The Traveling Salesman Problem (TSP) was properly written down the first time in 1832, but no concise solution was formulated. Since then, a lot of new mathematical and computer based fields have originated, which led to better and better solution approximations for this well known problem. The problem at hand states that a salesman wants to visit a set of cities exactly once before returning to its starting position, whilst minimizing its total distance travelled.
The main problem with the TSP is that it doesn't scale well for larger datasets, implying a drastic decrease in performance. To handle these larger datasets, more complicated algorithms are needed. Genetic algorithms (GA) provide a way to tackle this problem since they provide an efficient way of traversing the search space. The algorithm is based on a population of individuals that each roam the search space in an evolutionary manner. The best performing individuals are used each generation to setup the next generation. By doing so, GA's manage to find close approximations of the solution fairly quick and elegant.

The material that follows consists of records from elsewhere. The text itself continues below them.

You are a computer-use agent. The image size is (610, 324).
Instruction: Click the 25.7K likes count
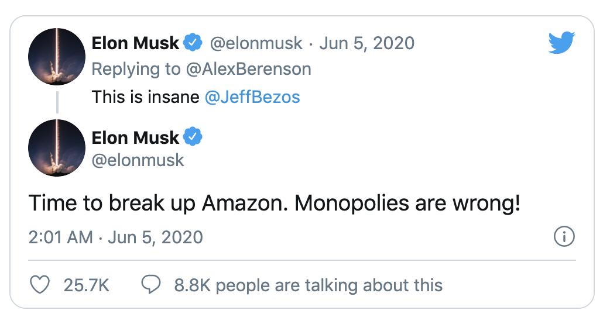(86, 285)
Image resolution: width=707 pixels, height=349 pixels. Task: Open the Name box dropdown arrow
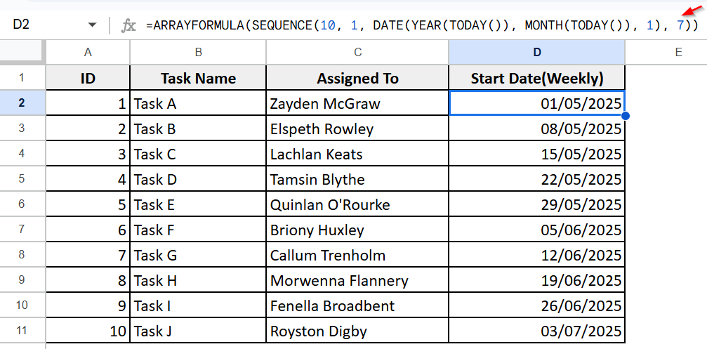[92, 26]
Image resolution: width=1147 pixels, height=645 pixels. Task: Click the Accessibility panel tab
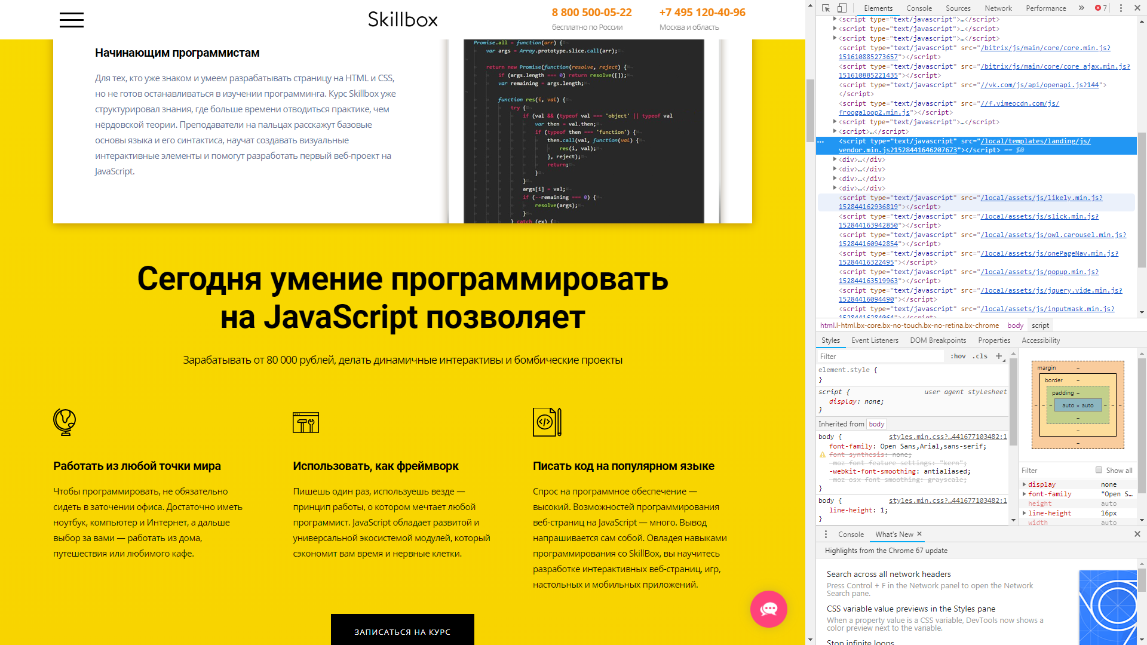point(1040,340)
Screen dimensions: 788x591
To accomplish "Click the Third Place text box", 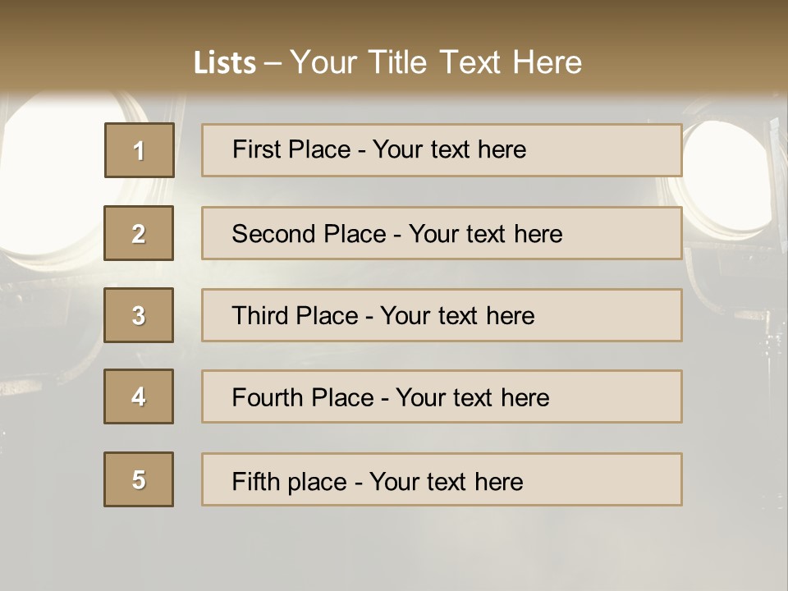I will 442,315.
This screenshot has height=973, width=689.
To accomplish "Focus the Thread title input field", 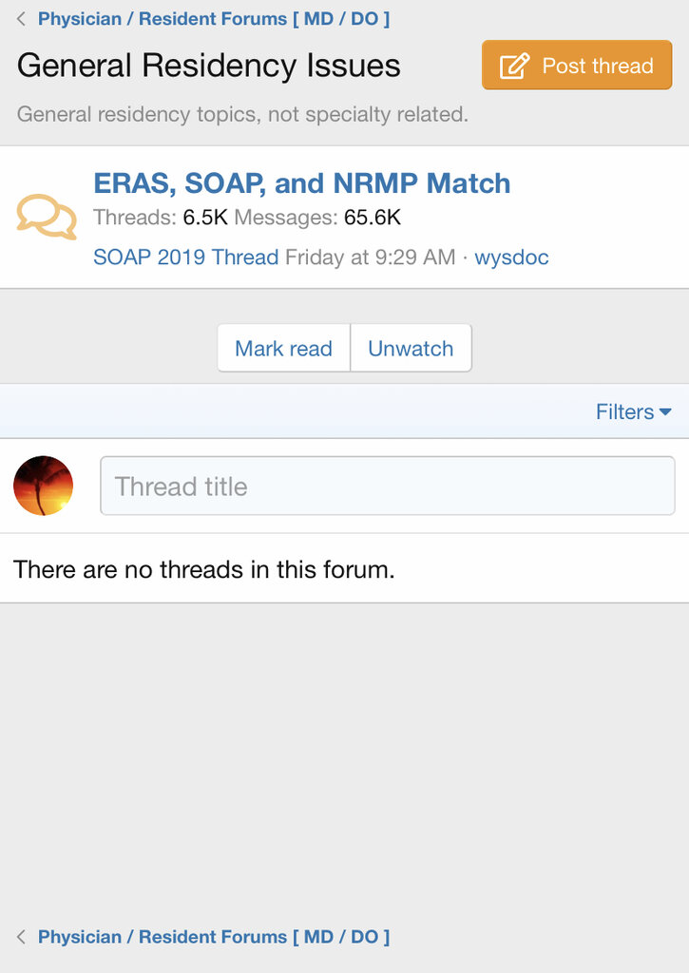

In the first exercise of this project, the provided algorithm is analyzed to form a baseline for the project. Exercise 2 extends the catalogue of possible stopping criteria which are used to prevent the algorithm from performing redundant calculations. Next, Exercise 3 discusses an alternative way of representing the cities in the algorithm, together with appropriate crossover and mutation operators. Exercise 4 introduces the notion of local heuristics, which try to optimize only select parts of the solution. Exercise 5 discusses small additions to the algorithm which further increase its performance. The last section, Exercise 6, bundles all our findings together and compares the performance of our best performing algorithm to that of the baseline.
In the end, our algorithm finds on average a path for the benchmark dataset which is 9.12 times shorter than the baseline when evolved for only one hundred generations. Furthermore, the found path is on average only 11.83% longer than its optimum.
To run the project in MatLab, run the tspgui.m file or type "tspgui" in the Command Window when in the code directory.
The report corresponding this project can be found under the main branch of this repository, titled "report_bocklandt_broekx.pdf".